Plot training metrics as line charts.

Parameters:

  • results (dict[str, list[RecordInfo]]) –

    Mapping of metric name to list of RecordInfo data points.

  • selected (list[str] | None, default: None ) –

    Subset of metric names to plot. Plots all if None.

  • num_cols (int, default: 2 ) –

    Number of subplot columns. Defaults to 2.

  • cell_w (int, default: 8 ) –

    Width of each subplot cell in inches. Defaults to 8.

  • cell_h (int, default: 5 ) –

    Height of each subplot cell in inches. Defaults to 5.

  • path (Path | None, default: None ) –

    If provided, save the figure to this path.

  • color (str | None, default: None ) –

    Fixed color for all lines.

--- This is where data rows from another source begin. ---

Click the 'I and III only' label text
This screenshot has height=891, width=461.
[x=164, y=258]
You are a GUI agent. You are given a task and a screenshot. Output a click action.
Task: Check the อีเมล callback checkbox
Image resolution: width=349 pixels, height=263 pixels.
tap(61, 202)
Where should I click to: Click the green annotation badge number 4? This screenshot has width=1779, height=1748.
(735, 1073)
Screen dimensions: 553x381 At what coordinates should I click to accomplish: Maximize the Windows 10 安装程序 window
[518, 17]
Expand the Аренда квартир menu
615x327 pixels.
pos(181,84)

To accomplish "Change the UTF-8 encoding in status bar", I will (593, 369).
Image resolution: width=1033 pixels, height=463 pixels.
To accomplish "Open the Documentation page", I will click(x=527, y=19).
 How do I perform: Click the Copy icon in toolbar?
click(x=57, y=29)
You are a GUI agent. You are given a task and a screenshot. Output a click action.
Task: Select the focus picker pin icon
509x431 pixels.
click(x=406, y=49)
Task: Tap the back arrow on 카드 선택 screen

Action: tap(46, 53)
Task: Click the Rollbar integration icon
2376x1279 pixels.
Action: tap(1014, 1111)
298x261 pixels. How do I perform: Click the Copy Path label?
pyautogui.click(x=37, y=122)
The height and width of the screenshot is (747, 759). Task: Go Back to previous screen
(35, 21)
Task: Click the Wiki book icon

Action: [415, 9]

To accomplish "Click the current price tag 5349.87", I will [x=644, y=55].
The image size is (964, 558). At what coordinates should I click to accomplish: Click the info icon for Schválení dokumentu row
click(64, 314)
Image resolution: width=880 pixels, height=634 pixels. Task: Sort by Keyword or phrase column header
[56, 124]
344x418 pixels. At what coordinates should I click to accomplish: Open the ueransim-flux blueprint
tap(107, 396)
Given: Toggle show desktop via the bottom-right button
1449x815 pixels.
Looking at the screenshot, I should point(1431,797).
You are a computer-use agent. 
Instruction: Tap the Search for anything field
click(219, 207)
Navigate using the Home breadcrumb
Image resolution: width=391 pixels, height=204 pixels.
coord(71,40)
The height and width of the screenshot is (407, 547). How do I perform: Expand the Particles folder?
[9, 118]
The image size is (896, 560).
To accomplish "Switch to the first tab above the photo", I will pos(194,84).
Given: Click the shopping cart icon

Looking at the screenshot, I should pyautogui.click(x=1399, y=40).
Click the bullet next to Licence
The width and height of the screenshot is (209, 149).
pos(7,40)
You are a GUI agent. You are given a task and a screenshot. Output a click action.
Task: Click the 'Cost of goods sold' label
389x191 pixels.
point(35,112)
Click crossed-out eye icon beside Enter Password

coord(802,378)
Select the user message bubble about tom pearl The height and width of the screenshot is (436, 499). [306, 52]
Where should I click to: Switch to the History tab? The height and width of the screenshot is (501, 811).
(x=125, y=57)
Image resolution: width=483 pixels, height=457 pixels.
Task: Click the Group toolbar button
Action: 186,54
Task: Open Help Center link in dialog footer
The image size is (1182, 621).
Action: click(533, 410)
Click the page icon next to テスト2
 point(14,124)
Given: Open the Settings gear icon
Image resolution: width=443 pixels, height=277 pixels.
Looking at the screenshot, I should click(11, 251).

Random if None.

scatter(results: dict[str, list[RecordInfo]], selected: list[str] | None = None, num_cols: int = 2, cell_w: int = 8, cell_h: int = 5, path: Path | None = None, color: str | None = None)

Plot training metrics as scatter charts.

Parameters:

  • results (dict[str, list[RecordInfo]]) –

    Mapping of metric name to list of RecordInfo data points.

  • selected (list[str] | None, default: None ) –

    Subset of metric names to plot. Plots all if None.

  • num_cols (int, default: 2 ) –

    Number of subplot columns. Defaults to 2.

  • cell_w (int, default: 8 ) –

    Width of each subplot cell in inches. Defaults to 8.

  • cell_h (int, default: 5 ) –

    Height of each subplot cell in inches. Defaults to 5.

  • path (Path | None, default: None ) –

    If provided, save the figure to this path.

  • color (str | None, default: None ) –

    Fixed color for all points. Random if None.